Could you write what comes next in the article on the risk-based approach to anti-money laundering, picking up after its final sentence?

* _Page excerpt_:
——

By Frank Cummings, CEO of AML Partners, LLC
What is a Risk-based Approach and What Does It Mean?
That simple question elicits a thousand different answers—most of which are wrong. A lot of AML people throw around terms like “risk-based approach,” “tone from the top,” “our BSA/AML matrix,” “OFAC assessment” (specific to the US), “enterprise risk assessment” and “customer risk assessment.” Then they toss in “customer onboarding,” “ongoing due diligence,” “transaction monitoring,” “sanction screening,” and “314a requests” (again US only), and they tell you that’s all there is to a risk-based approach. Oh, and by the way, the examiners will love you—and your program.
But that couldn’t be further from the truth.
In fact, in and of itself that popular AML vocabulary list is nothing more than a disconnected string of isolated processes—and that is where major AML problems arise. Most financial institutions conduct these processes as independent tasks, and then they check the box and call it good. After the examiners come and go, you find yourself in the GM’s office trying to explain the Memo of Understanding you just received because, according to examiners, you have not implemented a “Risk-based Approach.” Sound familiar?
A true “Risk-based Approach” (RBA) is actually a process in and of itself. The RBA is a process that consists of all of the above procedures, where one or more of the procedures feeds as input into the next. This interconnectedness—this fully intentional linking of the results of one procedure into the construction of the next procedure—is the imperative piece that is missing in many BSA/AML “Internal Controls” programs.
Let me give you an example. As a consultant conducting an independent review of your transaction monitoring system, the first thing I would ask for is your enterprise risk assessment and a list of the behaviors you have chosen to monitor. In my experience, I can expect one of two responses: A) A blank stare accompanied by the “What do you need that for?” question, or B) “Sure, let me show you in my risk assessment where the risk is discovered that I am mitigating with the behaviors for which I am monitoring.”

——

* _Information supplied_:
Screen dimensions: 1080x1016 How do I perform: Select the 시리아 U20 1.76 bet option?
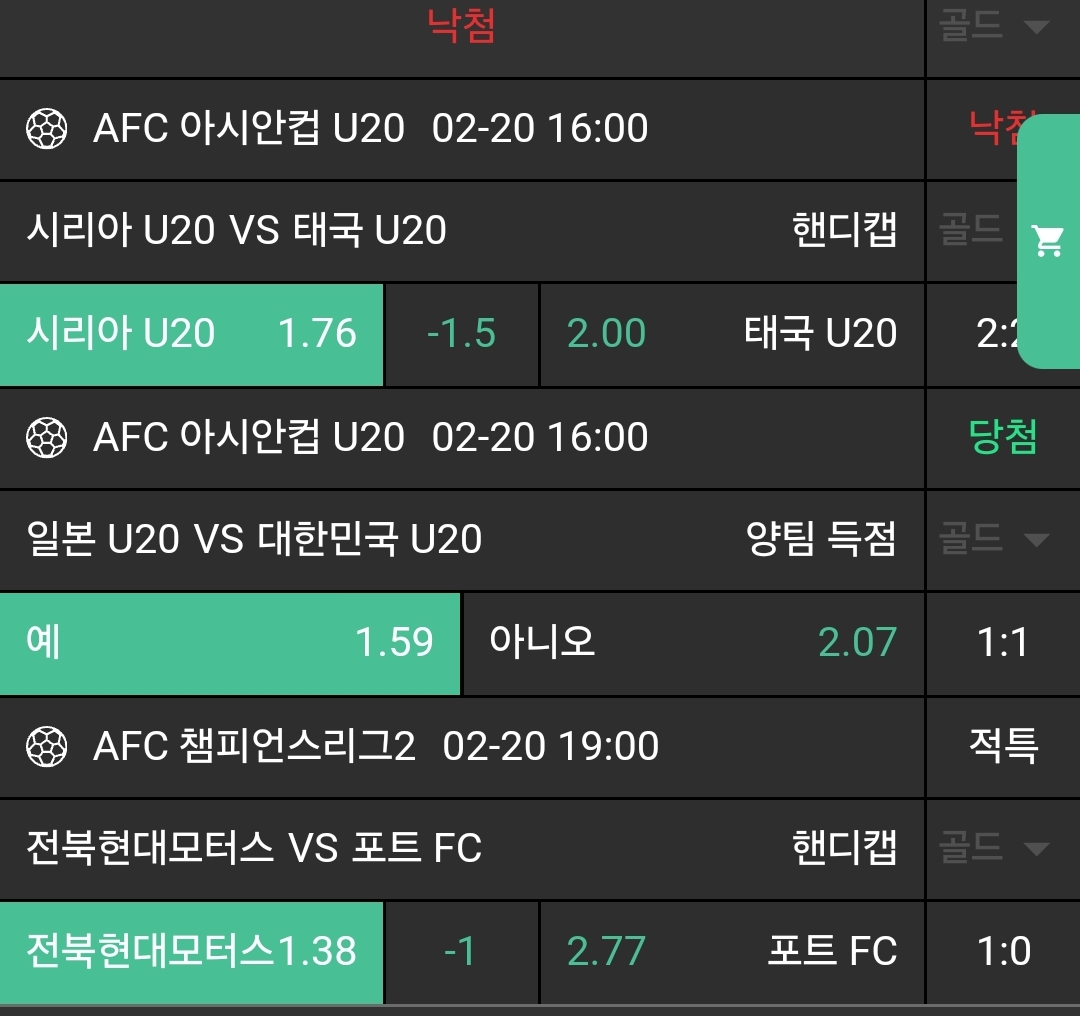click(x=191, y=334)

——

* _Written answer_:
If you immediately recognize Choice B as central to a true risk-based approach, the remainder of this article will be a validation of what you are already doing. If you are among the many who might recognize themselves in Choice A, this article will provide some professional advice on a process that you might find helpful.
An Overview of the Components of a True Risk-based Approach
The following describes the components/procedures in the process that is a risk-based approach. Note that each component in the process feeds into other elements in this integrally connected process.
1. Tone from the Top
“Tone from the Top” is a catchphrase that describes in simplest terms the culture—including the risk culture—that has been establish by your leadership team. It is the cornerstone on which your institution’s day-to-day operations are built. The tone from the top carries both explicit and implicit messages regarding culture, regarding what is expected from you in your personal performance. In an effective risk-based approach to risk mitigation, this message must be clear, it must be concise, and it must be demanding. It also must be stated—and lived—in such a way that there is no wiggle room for an employee to think, for example, that it is okay to remove information from a wire that would be caught in a sanction filter. Simply put, in a risk-based approach the tone from the top should be clear: “Follow the laws, follow the rules, and understand the expectation of your examiners in the development and implementation of your operating process and procedures, not just the documentation of BSA/AML program.”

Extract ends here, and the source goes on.